Your officers should be discussing infrastructure delivery with developers to determine the most effective way of delivery- some infrastrcuture may be considered by the developer ( and the council) to be best provided by them –e.g. mains services, open space or mitigation through s 106 obligations or through CIL (more strategic). The cost of all methods of infrastrcuture delivery need to be considered as part of the viability odf development and the CIl setting process.
You will only be able to pool up to 5 contributions ( after April 2014 or 2015 if the current consultation reform goes through)– even now the wording of s 106 agreements is important as year zero is April 2010.
In the calm pre money period – before you are faced with £2 million in the councils account. What is really important to deliver the development in your area? Set up your priorities and get agreements to them.
When setting up procedures remember that circumstances change – make sure the arrangements can be flexible enough to take on board changes. E.g. windfall site of 2000 units and business development comes in on a former MOD site. Ideally you would like to collect the CIL but you know that this site will need a lot of on site facilities – schools, POS, community facilities and you think these should be provided through s106. changing the reg 123 – CIL spending list – has become more difficult but it is still flexible.

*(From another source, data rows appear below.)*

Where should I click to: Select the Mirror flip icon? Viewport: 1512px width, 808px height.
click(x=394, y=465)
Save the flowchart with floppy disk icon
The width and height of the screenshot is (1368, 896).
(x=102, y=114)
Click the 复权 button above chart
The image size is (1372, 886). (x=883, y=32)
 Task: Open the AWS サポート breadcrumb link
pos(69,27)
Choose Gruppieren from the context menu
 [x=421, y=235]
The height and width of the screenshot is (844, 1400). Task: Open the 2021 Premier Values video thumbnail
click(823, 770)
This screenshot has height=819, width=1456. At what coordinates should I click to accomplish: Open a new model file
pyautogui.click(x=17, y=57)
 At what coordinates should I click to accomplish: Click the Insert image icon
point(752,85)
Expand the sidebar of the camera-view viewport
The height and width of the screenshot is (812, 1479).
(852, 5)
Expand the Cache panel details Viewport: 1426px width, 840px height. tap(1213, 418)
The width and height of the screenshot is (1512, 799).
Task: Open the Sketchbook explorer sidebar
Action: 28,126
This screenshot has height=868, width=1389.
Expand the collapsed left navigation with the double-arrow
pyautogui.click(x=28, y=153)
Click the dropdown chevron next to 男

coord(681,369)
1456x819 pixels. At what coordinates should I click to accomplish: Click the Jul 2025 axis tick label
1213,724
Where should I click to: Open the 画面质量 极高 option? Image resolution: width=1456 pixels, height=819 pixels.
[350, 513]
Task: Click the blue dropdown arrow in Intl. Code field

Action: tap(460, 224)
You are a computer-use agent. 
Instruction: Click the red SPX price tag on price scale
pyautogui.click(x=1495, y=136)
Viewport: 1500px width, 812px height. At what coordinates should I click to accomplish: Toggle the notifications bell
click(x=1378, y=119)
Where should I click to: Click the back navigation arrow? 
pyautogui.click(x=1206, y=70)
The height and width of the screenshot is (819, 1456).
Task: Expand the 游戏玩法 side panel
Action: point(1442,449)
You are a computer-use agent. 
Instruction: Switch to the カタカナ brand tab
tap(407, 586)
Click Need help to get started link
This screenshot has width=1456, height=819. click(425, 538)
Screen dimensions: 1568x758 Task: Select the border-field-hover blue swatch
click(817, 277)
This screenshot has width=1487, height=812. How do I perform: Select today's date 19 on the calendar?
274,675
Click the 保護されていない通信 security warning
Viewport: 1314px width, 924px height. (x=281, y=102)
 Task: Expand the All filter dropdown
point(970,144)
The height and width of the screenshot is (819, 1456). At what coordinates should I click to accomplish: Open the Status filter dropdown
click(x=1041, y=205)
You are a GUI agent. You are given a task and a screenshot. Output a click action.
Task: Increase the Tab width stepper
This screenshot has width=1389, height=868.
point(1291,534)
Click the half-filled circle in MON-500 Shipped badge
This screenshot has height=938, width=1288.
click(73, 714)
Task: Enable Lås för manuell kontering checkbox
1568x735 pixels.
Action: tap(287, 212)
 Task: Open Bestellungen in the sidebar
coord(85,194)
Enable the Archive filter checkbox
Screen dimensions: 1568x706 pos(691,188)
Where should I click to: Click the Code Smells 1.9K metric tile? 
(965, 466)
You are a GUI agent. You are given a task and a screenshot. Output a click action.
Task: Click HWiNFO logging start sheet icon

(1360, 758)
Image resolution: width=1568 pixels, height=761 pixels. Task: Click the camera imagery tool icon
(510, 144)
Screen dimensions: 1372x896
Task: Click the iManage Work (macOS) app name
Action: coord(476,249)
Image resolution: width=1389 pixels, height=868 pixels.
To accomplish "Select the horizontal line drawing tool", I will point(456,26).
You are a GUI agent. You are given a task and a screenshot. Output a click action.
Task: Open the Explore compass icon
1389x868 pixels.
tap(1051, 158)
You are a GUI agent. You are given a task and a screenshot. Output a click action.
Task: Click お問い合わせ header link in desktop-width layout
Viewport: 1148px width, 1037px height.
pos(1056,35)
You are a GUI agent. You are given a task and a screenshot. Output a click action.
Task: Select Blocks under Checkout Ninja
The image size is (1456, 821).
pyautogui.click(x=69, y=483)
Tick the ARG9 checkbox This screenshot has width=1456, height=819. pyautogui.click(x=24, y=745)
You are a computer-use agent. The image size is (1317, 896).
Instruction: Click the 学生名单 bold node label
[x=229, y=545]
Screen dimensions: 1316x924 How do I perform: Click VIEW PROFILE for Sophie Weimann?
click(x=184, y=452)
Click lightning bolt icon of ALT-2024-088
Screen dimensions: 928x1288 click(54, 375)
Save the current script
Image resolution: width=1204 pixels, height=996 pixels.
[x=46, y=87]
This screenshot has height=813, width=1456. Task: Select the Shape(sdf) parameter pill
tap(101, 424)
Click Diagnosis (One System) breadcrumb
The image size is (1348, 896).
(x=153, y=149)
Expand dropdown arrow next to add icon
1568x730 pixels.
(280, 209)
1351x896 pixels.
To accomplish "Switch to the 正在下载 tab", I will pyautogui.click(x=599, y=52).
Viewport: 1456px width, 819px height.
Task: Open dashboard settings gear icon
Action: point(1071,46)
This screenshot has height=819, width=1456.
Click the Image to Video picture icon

In the management of Cil this is a corporate matter – all those involved in collection and spending should understand it and be clear of their role.
Do you have regular meeting with neighbouring authorities or with utilities – do you have a Local Strategic partnership? What do you need to set up to discuss delivery of the infrastructure you need for development of your area – even if you are relying on someone else to provide it.
What mechanisms or agreements do you need to put in place?
This is all new to most authorities – the idea of giving money to another body rather that using for services/facilites that are provided by you.
You need a plan
Infrastructure planning – you should have this as part of the local plan/ core strategy process. CIL is not asking you to redo things.
Viability – what evidence does the authority have already – can this be reused
The guidance requires you to talk to County councils and developers – try to understand their issues and seek information from them
Talk to your communities/parishes - what would help them accept development – what are their priorities How can you work with them to provide infrastructure.
Will your community agree ?
Will the developer agree?
Will you and your council have delivered your plans vision?